ヒッチハイク物語 第1部〈入門編〉初めてのヒッチハイク
鈴木ムク
ヒッチハイクって、どうやるの
ヒッチハイクとはようするに無銭旅行。お金を使わずに旅行をするというムシのいい話である。そのためには自分の足と、ドライバーの親切だけが頼り。キャンプ用品やら食料やらのつまった重たいリュックを背負って、人気のない国道をどこまでも歩き続ける覚悟が必要だ。そして通りかかったトラックにヒッチ・サインを送る。親指を立てたげんこつを行きたい方向に振るのだが、その手を高く上げ、体はちょっと斜め、反対の手を軽く腰に添えるのが理想形である。このポーズ、ぼくは鏡の前で何度も練習したものだ。そして運よく車が止まってくれたら、すぐさま追いかけて助手席の窓から行き先を言う。ドアが開いたら交渉成立というわけだ。
ヒッチ・サインを出す場所は、見通しがよく、車を止めても迷惑にならないような広いところに限る。高速道路の料金所や信号待ちの車に直談判したほうが手っとり早いと言われることもあるが、それはルール違反だとぼくは思う。ヒッチハイクは物乞いではない。長距離の運転に退屈したドライバーが、話相手や眠気防止にちょっと乗せてみようかと思う、そのドライバーの意思とハイカーの意思が一致してはじめて成立するものだ。だからドライバーの自由意思を最大限尊重すること、そして交通の妨げにならないこと、この二つだけは絶対に守らなくてはいけないとぼくは考えている。
もう一つだけ注意がある。ヒッチハイクは多くても二人、それ以上だとトラックの助手席に乗れないからだ。小さなトラックでは一人でも窮屈なくらいだ。なにしろ荷物が大きいから。荷物はなるべく減らして、身軽になったほうがいいに決まっている。だけど衣・食・住の全部を持って歩くわけだから、どうしても大きくなってしまう。したがって車に乗せてもらうには人間の方を減らすしかない。

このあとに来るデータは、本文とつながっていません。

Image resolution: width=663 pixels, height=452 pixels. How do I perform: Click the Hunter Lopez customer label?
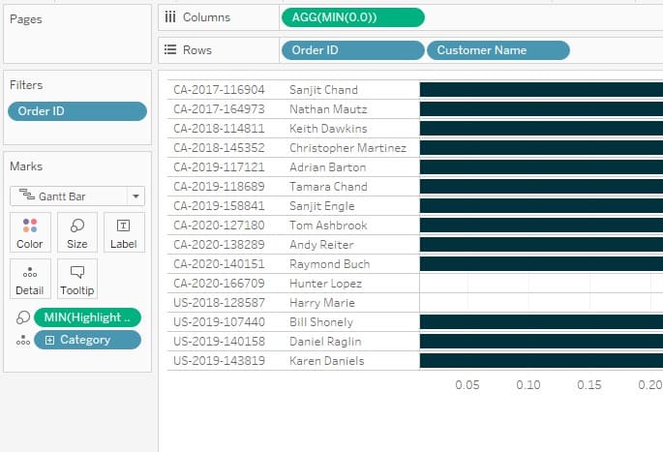click(x=325, y=284)
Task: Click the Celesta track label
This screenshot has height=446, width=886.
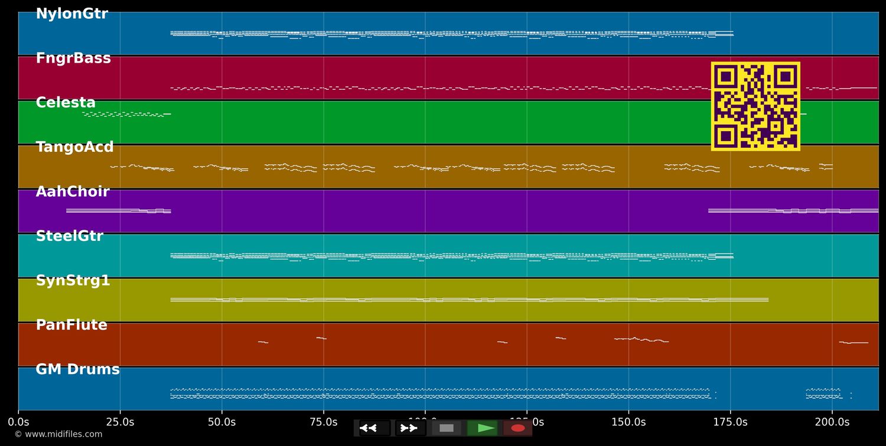Action: (66, 103)
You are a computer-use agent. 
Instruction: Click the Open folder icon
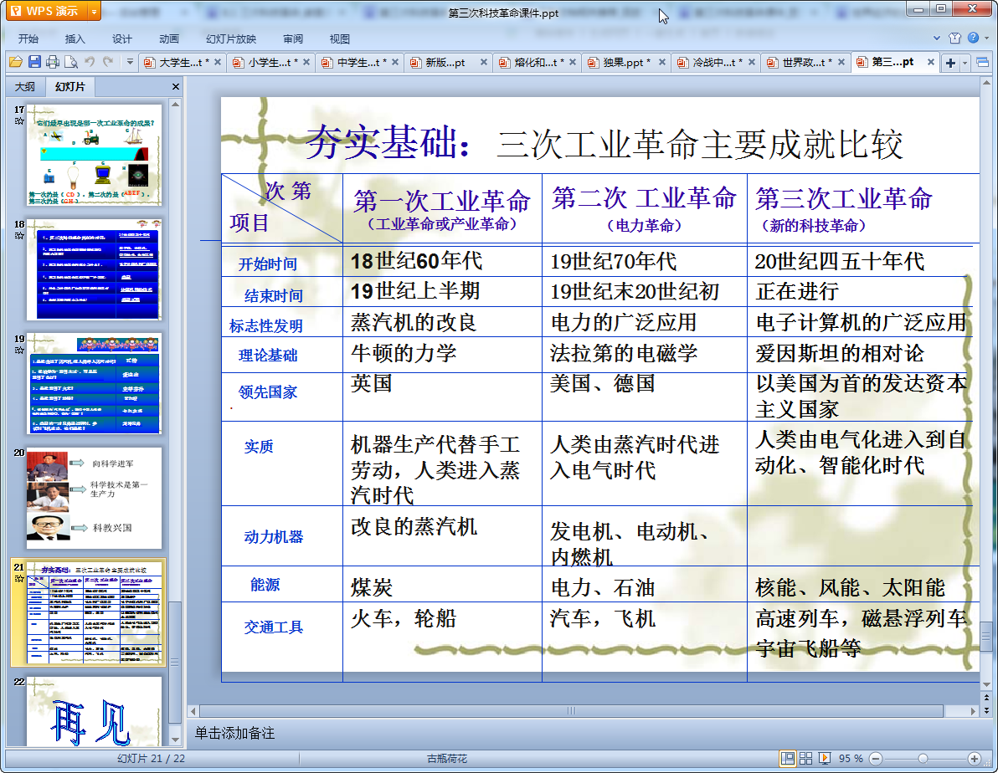click(16, 62)
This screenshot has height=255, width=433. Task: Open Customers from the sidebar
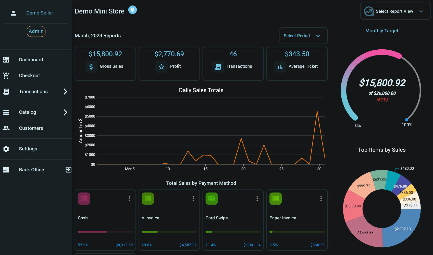pyautogui.click(x=31, y=128)
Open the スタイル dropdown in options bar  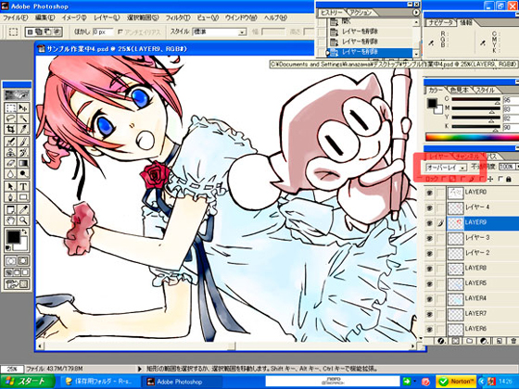click(x=220, y=32)
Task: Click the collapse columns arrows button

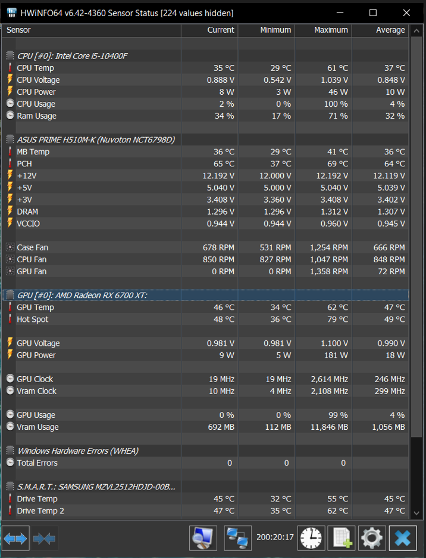Action: click(x=45, y=538)
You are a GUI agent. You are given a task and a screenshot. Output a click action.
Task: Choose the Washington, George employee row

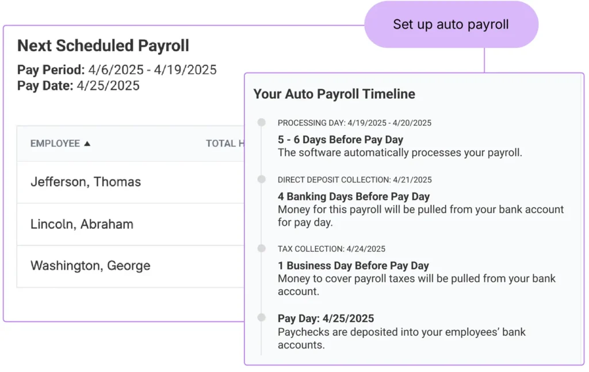pyautogui.click(x=90, y=266)
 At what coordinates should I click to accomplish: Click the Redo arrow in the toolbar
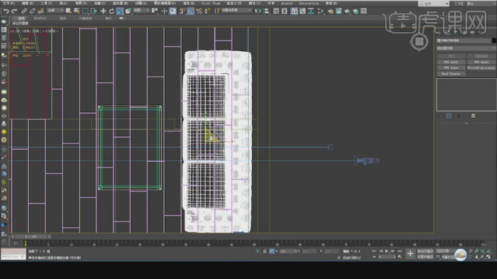[13, 11]
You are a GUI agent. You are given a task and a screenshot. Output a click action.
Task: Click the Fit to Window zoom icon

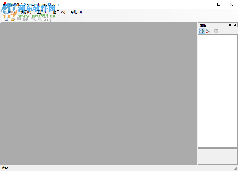pos(46,18)
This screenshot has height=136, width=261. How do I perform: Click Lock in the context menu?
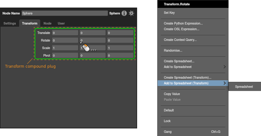pos(167,121)
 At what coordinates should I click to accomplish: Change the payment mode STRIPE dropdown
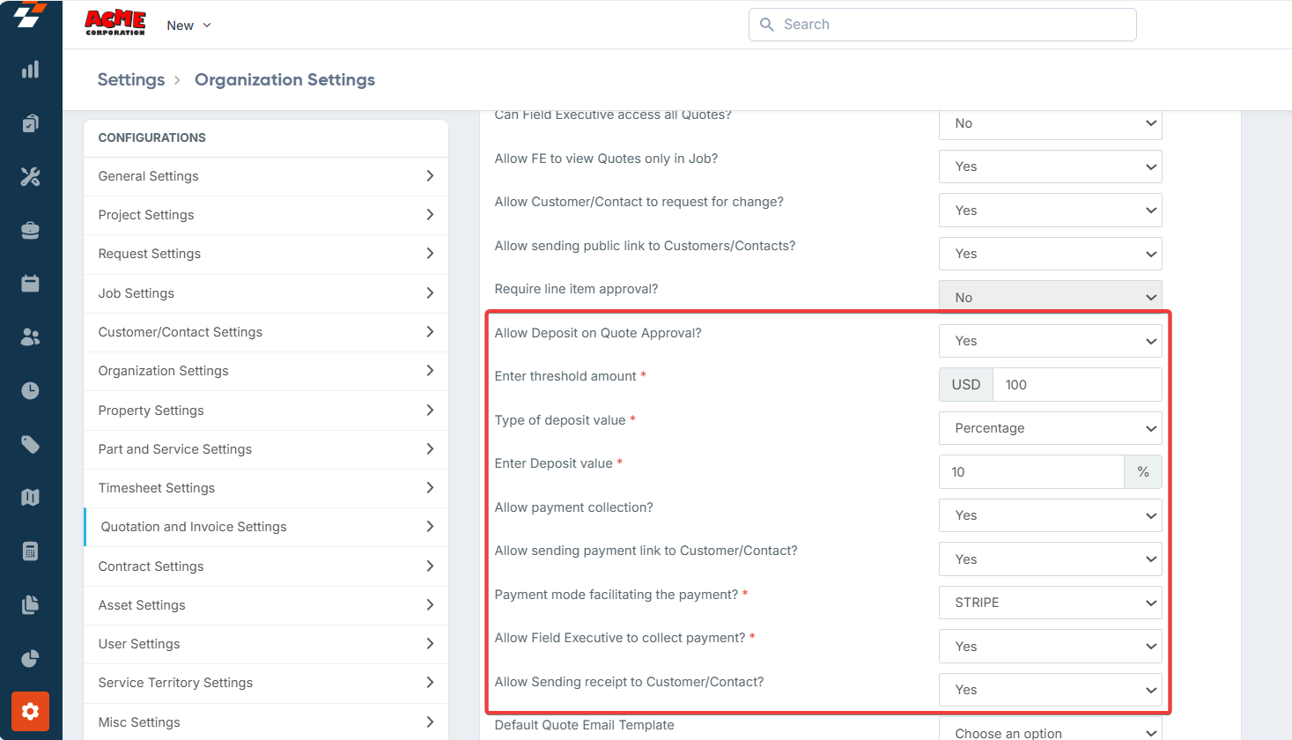pyautogui.click(x=1050, y=603)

ヒッチハイクの成功率から言えば、二人より一人のほうがだんぜん有利なのである。というわけで、一人で行動するケースも多い。これはこれでけっこうシンドイことだ。テントを張るのも食事を作るのも一人、なにもかも全部一人でやらなければいけない。夜中に、山の中の真っ暗な国道を一人で歩くときの不安やら心細さは、やってみなければわからないだろう。とにかく自分だけが頼り、自分の身は自分で守らなくてはならない。無理をしないこと。危険なことはぜったいやらないこと。それよりもまず、危険の匂いをかぎわけ、近づかないことである。
ところで、初めてヒッチハイクをしてみるまで、ぼくはトラックなんかに乗ったことがなかった。なにも知らなかったし、不安でもあったから、ぼくは友達のヒデとトシを誘った。二人ともぼくの貸した本を読んでいたから、すぐに話は決まった。つまり、三人でヒッチハイクをやってしまったのである。